SINGAPORE SMALL BUSINESSES CONFIDENT IN 2018

SINGAPORE, Mar. 15, 2018/Medianet International-AsiaNet/ --

Small businesses in Singapore are showing a strong pick-up in confidence in 2018, according to a new survey released today.

The findings, from CPA Australia's eighth annual Asia-Pacific Small Business Survey, follow extensive surveying of nearly 3,000 small business operators in Malaysia, Vietnam, Indonesia, Hong Kong, Singapore, Australia, New Zealand and Mainland China.

CPA Australia's Head of Policy, Paul Drum FCPA said the outlook for 2018 is strong, with 57.0 per cent of businesses expecting to grow, even as Singapore's small businesses experienced weaker growth in 2017.

"While 2017 saw the lowest number of Singapore small businesses that reported growing since 2014, many expressed a high level of confidence in the Singapore economy and in their own growth prospects for 2018.

"Fifty-seven per cent of small businesses in Singapore are expecting to grow in 2018, the best result for Singapore since the 2012 survey" Mr Drum said.

The survey results again showed that businesses that are applying digital technologies in their business are significantly more likely to be growing strongly than businesses that are not.

In comparison to Australia and New Zealand, Singapore's small business sector is more digitally capable, with a significant majority using social media for business purposes, and nearly four in ten businesses earning more than ten per cent of their income from online sales.

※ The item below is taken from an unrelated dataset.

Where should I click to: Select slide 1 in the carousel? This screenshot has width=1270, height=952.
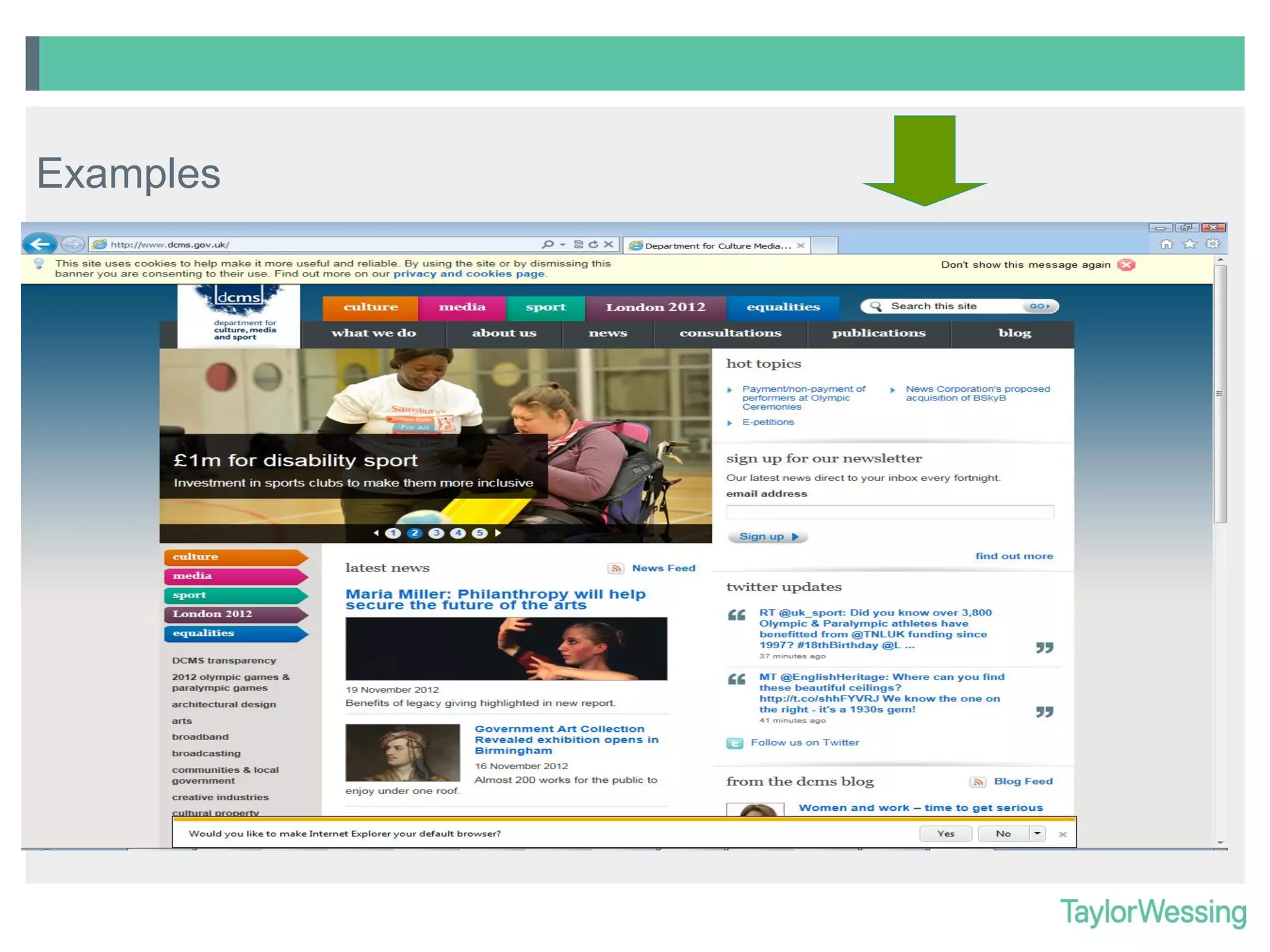[x=393, y=533]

"Singapore's small businesses could, however, benefit from a stronger focus on new digital payment options, such as AliPay, ApplePay and WeChat Pay. Only 30.2 per cent allow customers to pay through this technology, well below China (65.5 per cent) and the survey average (42.7 per cent).

"With Singapore's excellent communications infrastructure and world-leading support for small businesses, we expect Singapore's small businesses to move quickly to invest in new payment technologies.

"The results show investments into new technologies are likely to have a fairly quick and positive impact on the bottom line of many small businesses. 35.1 per cent of Singapore respondents that invested in technology in 2017 stated that such an investment has already resulted in improvements in profitability," Mr Drum said.